Passage:
Between Gaza and the West Bank, there are approximately twenty active Palestinian militant organizations. Each group – to varying degrees – utilizes social media to spread its ideology, encourage attacks against Israelis and attract potential recruits.
Before the age of social media, Palestinian militant groups primarily used Mosques, schools and social service centers as a main conduit to circulate information regarding the organization’s activity. However, a significant shift occurred in 2014, when a seven-week-long conflict broke out in Gaza between the Israel Defense Forces (IDF) and Palestinian militant groups. During the conflict, Hamas and other groups extensively used social media to publish and promote footage of strikes on Israeli targets. One of the most infamous publications of the time was a raid against an IDF post near Nahal Oz by Hamas militants, the assault resulted in the death of five Israeli soldiers.
Hamas and other militant organizations learned the value of using social media to push their ideology. During and after the 2018 March of Return riots in Gaza, it became clear Palestinian factions had ramped up their social media presence by routinely publishing videos of attacks.

Dataset:

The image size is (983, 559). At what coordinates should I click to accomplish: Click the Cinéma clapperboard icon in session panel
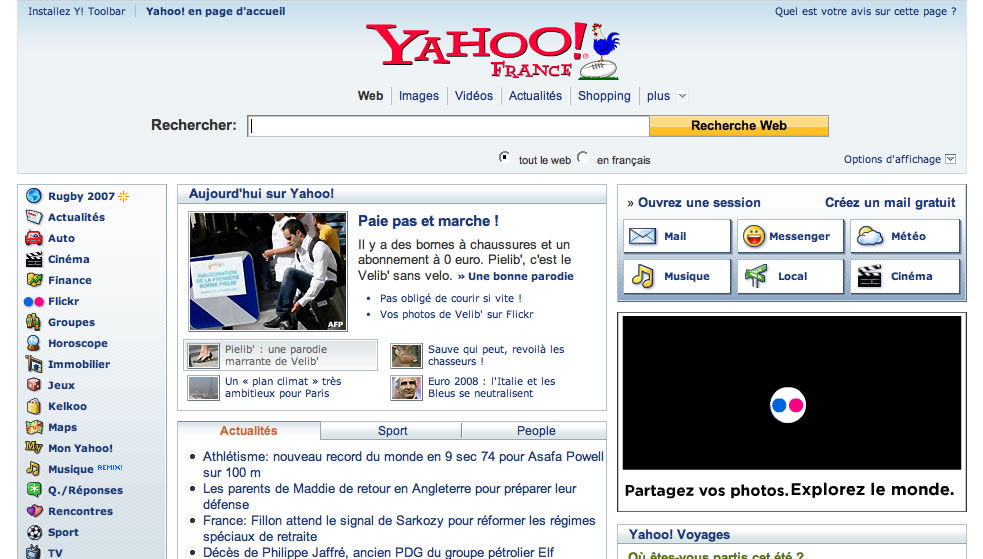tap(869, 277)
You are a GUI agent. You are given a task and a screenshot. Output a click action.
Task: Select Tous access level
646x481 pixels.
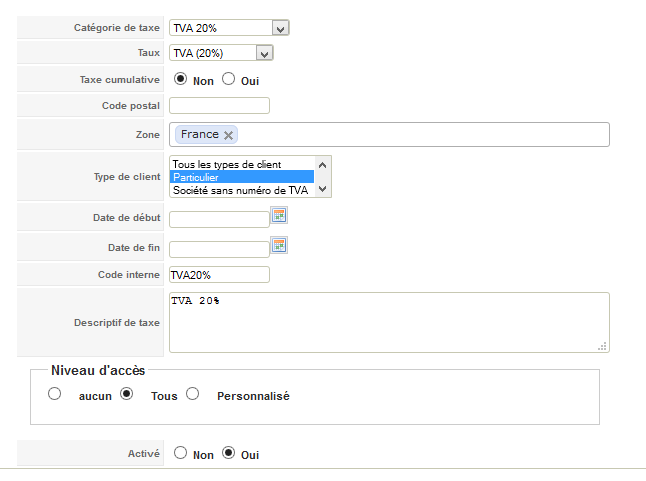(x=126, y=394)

--

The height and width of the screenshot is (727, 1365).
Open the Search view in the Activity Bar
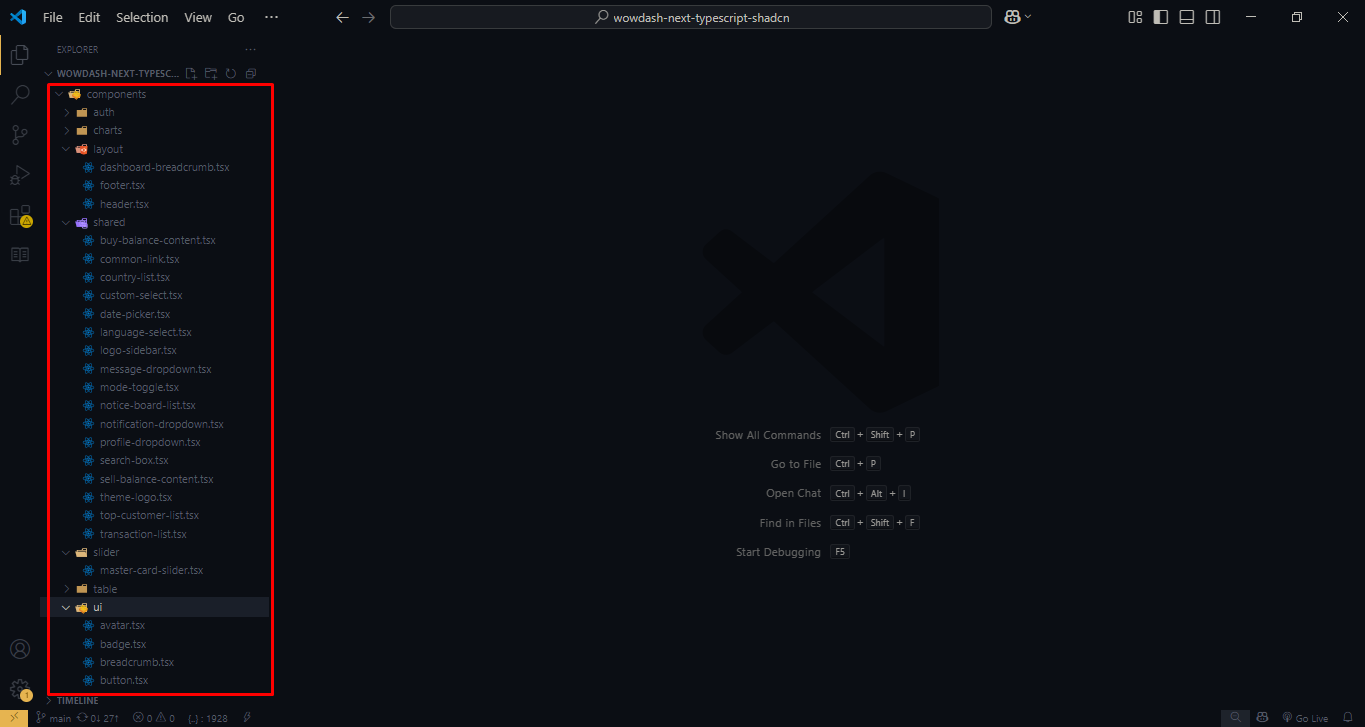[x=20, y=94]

Things to do:
1: In the passage on militant social media use, condense the paragraph beginning "Before the age of social media" into a short bulleted list that keeps its main facts.
2: From the passage on militant social media use, reproduce word for word the stretch that begins at the words "Before the age" and ends after "five Israeli soldiers.".

The replies:
1:
- Before social media, Palestinian militant groups mainly spread information about their activity through mosques, schools and social service centers.
- This changed significantly in 2014, during a seven-week conflict in Gaza between the Israel Defense Forces (IDF) and Palestinian militant groups.
- During that conflict, Hamas and other groups made extensive use of social media to publish and promote footage of strikes on Israeli targets.
- One of the most infamous publications showed a Hamas raid on an IDF post near Nahal Oz, which killed five Israeli soldiers.

2:
Before the age of social media, Palestinian militant groups primarily used Mosques, schools and social service centers as a main conduit to circulate information regarding the organization’s activity. However, a significant shift occurred in 2014, when a seven-week-long conflict broke out in Gaza between the Israel Defense Forces (IDF) and Palestinian militant groups. During the conflict, Hamas and other groups extensively used social media to publish and promote footage of strikes on Israeli targets. One of the most infamous publications of the time was a raid against an IDF post near Nahal Oz by Hamas militants, the assault resulted in the death of five Israeli soldiers.